The gunslingers could not see that the rot eating away at the fabric of their world was also at work upon the
khef
of their city, and upon the
khef
of their personal relationships. Roland’s father, Steven Deschain, is a prime example. Trained as he was in the ways of
char,
the waters of
khef
dried up in him, and around him. He was bound to his fellow gunslingers, his fellow human hawks, but the bond he had with his wife became arid and his relationship with his magician (who also happened to be his foremost councillor) was duplicitous. Even his relations with Roland—whom he obviously loved—were gruff and distant. The situation was no better in the castle, or the kingdom. Hax, the head cook, turned traitor, as did at least some of the guards. All bonds of loyalty were broken, there was no longer a sense of cultural
ka-tet,
so many turned away to serve the forces of the enemy. Farson’s propaganda about equality and democracy was only effective because it contained the grains of truth and exploited the alienation and anger of a society out of balance.

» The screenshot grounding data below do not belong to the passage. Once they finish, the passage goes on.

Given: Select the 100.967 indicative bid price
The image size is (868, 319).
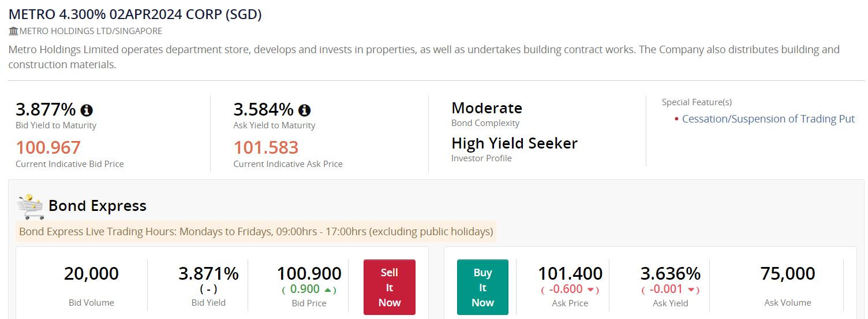Looking at the screenshot, I should pyautogui.click(x=48, y=147).
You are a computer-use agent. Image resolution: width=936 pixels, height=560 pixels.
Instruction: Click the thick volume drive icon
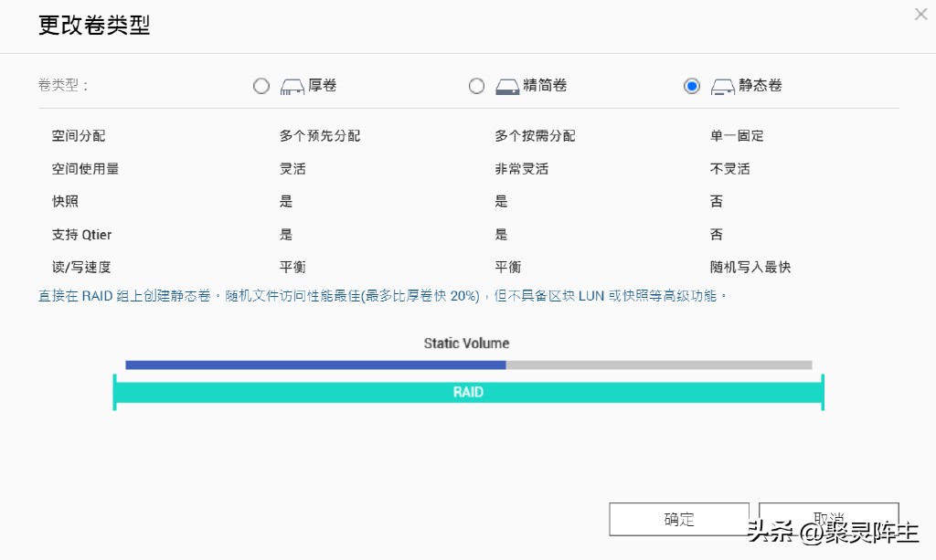click(x=292, y=85)
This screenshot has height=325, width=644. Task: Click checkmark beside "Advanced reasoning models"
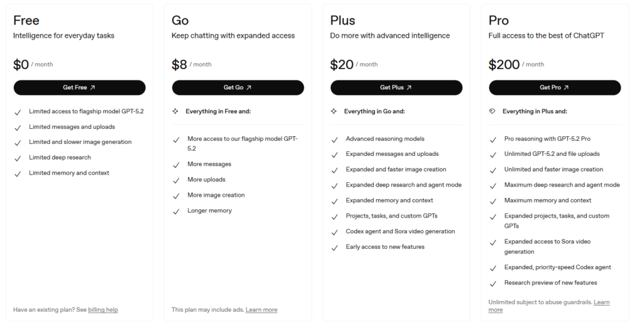[x=335, y=139]
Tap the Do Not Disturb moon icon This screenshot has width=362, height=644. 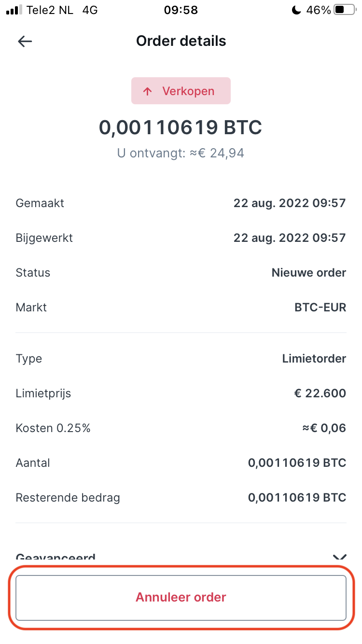coord(296,10)
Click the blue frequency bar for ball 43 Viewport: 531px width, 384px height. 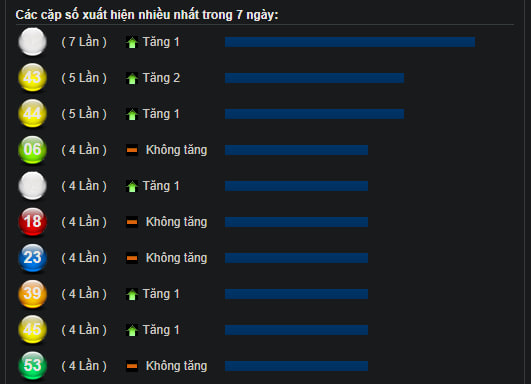click(314, 78)
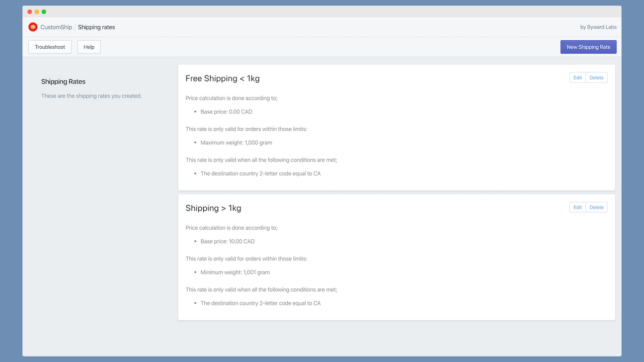Click the Free Shipping < 1kg heading
Image resolution: width=644 pixels, height=362 pixels.
pos(222,78)

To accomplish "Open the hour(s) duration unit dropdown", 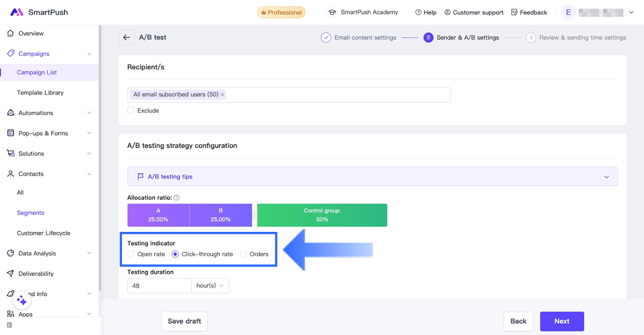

In the end, the gunslingers were destroyed and their city razed, its former castle becoming the filthy nest of a band of Slow Mutants. The forces of dissolution gained their coveted ground, and the universal waters of
khef
drew back a little more. With the fall of Gilead, the
ka-tet
of the Affiliation finally collapsed, and another part of the world stretched and unraveled.

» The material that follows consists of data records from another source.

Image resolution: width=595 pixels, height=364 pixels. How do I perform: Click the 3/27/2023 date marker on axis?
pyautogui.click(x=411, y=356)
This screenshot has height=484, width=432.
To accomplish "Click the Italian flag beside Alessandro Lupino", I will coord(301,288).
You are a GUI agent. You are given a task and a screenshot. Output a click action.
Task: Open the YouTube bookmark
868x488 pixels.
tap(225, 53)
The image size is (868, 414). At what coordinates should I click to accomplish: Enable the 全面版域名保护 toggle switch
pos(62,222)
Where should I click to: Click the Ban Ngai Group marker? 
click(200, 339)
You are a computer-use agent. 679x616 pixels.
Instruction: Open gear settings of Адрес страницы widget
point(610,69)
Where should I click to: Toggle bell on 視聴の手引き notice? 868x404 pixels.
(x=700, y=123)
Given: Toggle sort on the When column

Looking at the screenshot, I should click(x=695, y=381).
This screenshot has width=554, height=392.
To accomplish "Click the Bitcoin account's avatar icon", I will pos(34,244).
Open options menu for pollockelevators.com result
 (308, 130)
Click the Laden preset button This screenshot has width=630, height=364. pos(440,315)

As we have seen in the case of Steven Deschain, the reserved and isolated ruler who does not serve the greater
ka-tet
does not create the reciprocity and empathy needed to bind the parts of society into a whole. He is not behaving as a true
dinh
should. Although the disease predates him, and though he is, ultimately, another victim of the universal malaise, as the heir to the throne he carries the sins of both past kings and past kingdoms. As the center of cultural
ka-tet,
he must choose: either he must become the stable center of his kingdom and combat the malady of fragmentation or he must suffer the ultimate fate of his ancient forefathers. He can either perpetuate a cycle or pay penance, atone, and change. The disease of the land, and the disease of society, mirror the king’s
ka.
In order to reverse the spin of the wheel and halt the process of dissolution, the king must look into the world-mirror but see the reflection of his own face, and the faces of his fathers.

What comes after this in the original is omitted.